#### READING TEXT:
====

In an attempt to shed the forty pounds I gained during my pregnancy with Marlo I’ve gone back to eating that one boring diet where you eat healthy green things and avoid all those processed white things, so this means I haven’t had a Hostess Donette in almost seven weeks. The strength! The willpower! The inconsolable crying into my leafy green salad!
The first twenty-five came off pretty fast, what with the almost eight-pound baby, the placenta, and the gallons of water I’d retained in my face. It’s those pesky last fifteen that are going to give me all sorts of problems, and I think I’d be fine with this extra weight except for the part that none of my clothes fit. And so I’m still wearing my maternity pants and shirts, and I swear to God, the first stranger to ask me when my baby is due is not going to live to tell the story about how some crazy Southern woman in Humpty Dumpty pants jumped into her car and ran them over.
SO BE WARNED, CURIOUS STRANGER.

====

#### WHAT THIS TASK INVOLVES:
Rewrite the paragraph of the pregnancy weight post that begins "The first twenty-five came off" as a short bulleted list of its main facts.

====

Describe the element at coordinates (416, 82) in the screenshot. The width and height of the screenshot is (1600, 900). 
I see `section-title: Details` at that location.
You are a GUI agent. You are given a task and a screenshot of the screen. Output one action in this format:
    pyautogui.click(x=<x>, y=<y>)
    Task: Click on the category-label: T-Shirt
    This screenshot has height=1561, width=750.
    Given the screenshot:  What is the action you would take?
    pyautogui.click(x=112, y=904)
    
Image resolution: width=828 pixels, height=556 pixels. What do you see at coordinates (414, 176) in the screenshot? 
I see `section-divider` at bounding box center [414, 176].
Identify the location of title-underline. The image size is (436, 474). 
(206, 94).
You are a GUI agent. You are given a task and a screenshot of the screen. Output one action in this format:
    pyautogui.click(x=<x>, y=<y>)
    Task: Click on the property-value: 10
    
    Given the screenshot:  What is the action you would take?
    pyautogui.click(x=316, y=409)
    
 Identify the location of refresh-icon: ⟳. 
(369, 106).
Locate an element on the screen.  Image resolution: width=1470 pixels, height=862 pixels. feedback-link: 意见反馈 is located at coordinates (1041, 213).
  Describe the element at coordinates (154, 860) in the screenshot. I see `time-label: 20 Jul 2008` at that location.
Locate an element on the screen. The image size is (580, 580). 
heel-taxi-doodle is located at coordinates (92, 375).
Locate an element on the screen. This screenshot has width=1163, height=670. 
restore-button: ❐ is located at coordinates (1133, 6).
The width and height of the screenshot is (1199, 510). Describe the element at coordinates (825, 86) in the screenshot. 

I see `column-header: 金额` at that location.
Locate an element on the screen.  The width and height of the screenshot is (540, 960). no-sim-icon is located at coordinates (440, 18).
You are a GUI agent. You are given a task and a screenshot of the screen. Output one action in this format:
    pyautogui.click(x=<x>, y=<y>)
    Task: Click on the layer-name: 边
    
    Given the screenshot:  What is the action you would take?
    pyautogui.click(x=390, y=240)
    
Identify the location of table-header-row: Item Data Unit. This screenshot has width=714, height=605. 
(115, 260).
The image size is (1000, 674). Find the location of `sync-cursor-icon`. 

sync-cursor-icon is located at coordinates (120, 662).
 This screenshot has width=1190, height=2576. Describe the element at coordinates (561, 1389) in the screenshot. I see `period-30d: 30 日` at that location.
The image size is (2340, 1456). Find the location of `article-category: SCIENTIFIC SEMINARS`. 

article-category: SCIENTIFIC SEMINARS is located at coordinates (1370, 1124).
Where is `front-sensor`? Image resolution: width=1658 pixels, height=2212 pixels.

====

#### FINAL ANSWER:
- The first twenty-five pounds came off fast: the almost eight-pound baby, the placenta, and gallons of water retained in the face.
- The last fifteen pounds will cause all sorts of problems.
- The extra weight would be fine, except none of my clothes fit.
- So I'm still wearing maternity pants and shirts.
- The first stranger to ask when my baby is due will be run over by a crazy Southern woman in Humpty Dumpty pants.